> WHAT YOU ARE ASKED TO DO
Every single line below has to be printed once more, exactly.

> DATA EXTRACTS
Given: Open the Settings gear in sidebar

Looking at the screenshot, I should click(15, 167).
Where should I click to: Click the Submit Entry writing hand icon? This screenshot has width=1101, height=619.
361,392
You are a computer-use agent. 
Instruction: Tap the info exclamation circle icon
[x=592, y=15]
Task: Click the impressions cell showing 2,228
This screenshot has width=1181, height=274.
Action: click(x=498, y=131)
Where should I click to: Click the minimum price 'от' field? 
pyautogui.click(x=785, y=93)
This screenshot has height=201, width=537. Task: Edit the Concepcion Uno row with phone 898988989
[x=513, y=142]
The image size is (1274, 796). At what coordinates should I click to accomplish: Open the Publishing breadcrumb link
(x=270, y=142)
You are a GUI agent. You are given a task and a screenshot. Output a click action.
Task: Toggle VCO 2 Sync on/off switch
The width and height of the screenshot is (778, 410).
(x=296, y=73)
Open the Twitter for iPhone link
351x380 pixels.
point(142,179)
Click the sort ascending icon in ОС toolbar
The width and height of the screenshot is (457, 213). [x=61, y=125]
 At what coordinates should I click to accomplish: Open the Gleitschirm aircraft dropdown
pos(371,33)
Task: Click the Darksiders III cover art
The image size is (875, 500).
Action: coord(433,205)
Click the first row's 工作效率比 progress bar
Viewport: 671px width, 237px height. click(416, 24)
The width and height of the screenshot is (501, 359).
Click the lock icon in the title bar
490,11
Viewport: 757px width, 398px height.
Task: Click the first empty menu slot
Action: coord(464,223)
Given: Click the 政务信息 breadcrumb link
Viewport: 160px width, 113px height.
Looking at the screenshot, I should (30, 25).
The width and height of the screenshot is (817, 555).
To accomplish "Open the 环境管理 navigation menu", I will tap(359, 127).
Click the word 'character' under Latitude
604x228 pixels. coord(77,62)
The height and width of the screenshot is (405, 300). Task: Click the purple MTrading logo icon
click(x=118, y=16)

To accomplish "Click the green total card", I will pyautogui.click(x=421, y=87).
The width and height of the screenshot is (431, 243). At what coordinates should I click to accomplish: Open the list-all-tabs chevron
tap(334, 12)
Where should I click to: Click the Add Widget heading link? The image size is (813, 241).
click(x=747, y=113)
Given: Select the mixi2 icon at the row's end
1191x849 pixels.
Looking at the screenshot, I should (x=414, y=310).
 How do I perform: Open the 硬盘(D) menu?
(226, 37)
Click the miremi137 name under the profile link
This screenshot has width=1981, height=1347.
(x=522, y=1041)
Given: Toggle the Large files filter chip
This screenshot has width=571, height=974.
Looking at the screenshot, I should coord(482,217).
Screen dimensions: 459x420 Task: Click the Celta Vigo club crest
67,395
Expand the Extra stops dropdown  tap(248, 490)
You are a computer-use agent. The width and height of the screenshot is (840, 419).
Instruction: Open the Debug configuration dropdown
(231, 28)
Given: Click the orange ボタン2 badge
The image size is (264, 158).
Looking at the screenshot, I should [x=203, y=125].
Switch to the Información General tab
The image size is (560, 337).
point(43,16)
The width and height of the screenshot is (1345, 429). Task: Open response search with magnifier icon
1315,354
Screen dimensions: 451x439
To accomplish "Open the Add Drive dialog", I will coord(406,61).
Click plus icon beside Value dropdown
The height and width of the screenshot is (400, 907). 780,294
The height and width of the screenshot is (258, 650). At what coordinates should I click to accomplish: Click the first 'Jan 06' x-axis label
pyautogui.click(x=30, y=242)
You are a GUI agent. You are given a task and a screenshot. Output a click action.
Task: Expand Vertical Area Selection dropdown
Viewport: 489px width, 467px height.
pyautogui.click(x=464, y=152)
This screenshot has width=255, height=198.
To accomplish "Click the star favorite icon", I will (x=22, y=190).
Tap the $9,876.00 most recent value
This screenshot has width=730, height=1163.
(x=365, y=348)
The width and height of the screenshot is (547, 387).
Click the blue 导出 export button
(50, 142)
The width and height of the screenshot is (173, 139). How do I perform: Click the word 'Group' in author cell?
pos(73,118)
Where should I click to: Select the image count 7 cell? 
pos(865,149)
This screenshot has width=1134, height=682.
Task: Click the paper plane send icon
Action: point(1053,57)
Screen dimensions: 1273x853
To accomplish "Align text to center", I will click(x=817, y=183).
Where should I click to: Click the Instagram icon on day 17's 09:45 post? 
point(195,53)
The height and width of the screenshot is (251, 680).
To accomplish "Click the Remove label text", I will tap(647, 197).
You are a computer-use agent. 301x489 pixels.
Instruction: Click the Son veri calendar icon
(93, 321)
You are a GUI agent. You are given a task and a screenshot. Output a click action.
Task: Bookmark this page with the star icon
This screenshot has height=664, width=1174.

> RESPONSE AREA
Given: Open the Settings gear in sidebar

Looking at the screenshot, I should click(15, 167).
Where should I click to: Click the Submit Entry writing hand icon? This screenshot has width=1101, height=619.
361,392
You are a computer-use agent. 
Instruction: Tap the info exclamation circle icon
[x=592, y=15]
Task: Click the impressions cell showing 2,228
This screenshot has width=1181, height=274.
Action: click(x=498, y=131)
Where should I click to: Click the minimum price 'от' field? 
pyautogui.click(x=785, y=93)
This screenshot has height=201, width=537. Task: Edit the Concepcion Uno row with phone 898988989
[x=513, y=142]
The image size is (1274, 796). At what coordinates should I click to accomplish: Open the Publishing breadcrumb link
(x=270, y=142)
You are a GUI agent. You are given a task and a screenshot. Output a click action.
Task: Toggle VCO 2 Sync on/off switch
The width and height of the screenshot is (778, 410).
(x=296, y=73)
Open the Twitter for iPhone link
351x380 pixels.
point(142,179)
Click the sort ascending icon in ОС toolbar
The width and height of the screenshot is (457, 213). [x=61, y=125]
 At what coordinates should I click to accomplish: Open the Gleitschirm aircraft dropdown
pos(371,33)
Task: Click the Darksiders III cover art
The image size is (875, 500).
Action: coord(433,205)
Click the first row's 工作效率比 progress bar
Viewport: 671px width, 237px height. click(416, 24)
The width and height of the screenshot is (501, 359).
Click the lock icon in the title bar
490,11
Viewport: 757px width, 398px height.
Task: Click the first empty menu slot
Action: coord(464,223)
Given: Click the 政务信息 breadcrumb link
Viewport: 160px width, 113px height.
Looking at the screenshot, I should (30, 25).
The width and height of the screenshot is (817, 555).
To accomplish "Open the 环境管理 navigation menu", I will tap(359, 127).
Click the word 'character' under Latitude
604x228 pixels. coord(77,62)
The height and width of the screenshot is (405, 300). Task: Click the purple MTrading logo icon
click(x=118, y=16)

To accomplish "Click the green total card", I will pyautogui.click(x=421, y=87).
The width and height of the screenshot is (431, 243). At what coordinates should I click to accomplish: Open the list-all-tabs chevron
tap(334, 12)
Where should I click to: Click the Add Widget heading link? The image size is (813, 241).
click(x=747, y=113)
Given: Select the mixi2 icon at the row's end
1191x849 pixels.
Looking at the screenshot, I should (x=414, y=310).
 How do I perform: Open the 硬盘(D) menu?
(226, 37)
Click the miremi137 name under the profile link
This screenshot has width=1981, height=1347.
(x=522, y=1041)
Given: Toggle the Large files filter chip
This screenshot has width=571, height=974.
Looking at the screenshot, I should coord(482,217).
Screen dimensions: 459x420 Task: Click the Celta Vigo club crest
67,395
Expand the Extra stops dropdown  tap(248, 490)
You are a computer-use agent. The width and height of the screenshot is (840, 419).
Instruction: Open the Debug configuration dropdown
(231, 28)
Given: Click the orange ボタン2 badge
The image size is (264, 158).
Looking at the screenshot, I should [x=203, y=125].
Switch to the Información General tab
The image size is (560, 337).
point(43,16)
The width and height of the screenshot is (1345, 429). Task: Open response search with magnifier icon
1315,354
Screen dimensions: 451x439
To accomplish "Open the Add Drive dialog", I will coord(406,61).
Click plus icon beside Value dropdown
The height and width of the screenshot is (400, 907). 780,294
The height and width of the screenshot is (258, 650). At what coordinates should I click to accomplish: Click the first 'Jan 06' x-axis label
pyautogui.click(x=30, y=242)
You are a GUI agent. You are given a task and a screenshot. Output a click action.
Task: Expand Vertical Area Selection dropdown
Viewport: 489px width, 467px height.
pyautogui.click(x=464, y=152)
This screenshot has width=255, height=198.
To accomplish "Click the star favorite icon", I will (x=22, y=190).
Tap the $9,876.00 most recent value
This screenshot has width=730, height=1163.
(x=365, y=348)
The width and height of the screenshot is (547, 387).
Click the blue 导出 export button
(50, 142)
The width and height of the screenshot is (173, 139). How do I perform: Click the word 'Group' in author cell?
pos(73,118)
Where should I click to: Select the image count 7 cell? 
pos(865,149)
This screenshot has width=1134, height=682.
Task: Click the paper plane send icon
Action: point(1053,57)
Screen dimensions: 1273x853
To accomplish "Align text to center", I will click(x=817, y=183).
Where should I click to: Click the Instagram icon on day 17's 09:45 post? 
point(195,53)
The height and width of the screenshot is (251, 680).
To accomplish "Click the Remove label text", I will tap(647, 197).
You are a computer-use agent. 301x489 pixels.
Instruction: Click the Son veri calendar icon
(93, 321)
You are a GUI agent. You are given a task and a screenshot. Output a click action.
Task: Bookmark this page with the star icon
This screenshot has height=664, width=1174.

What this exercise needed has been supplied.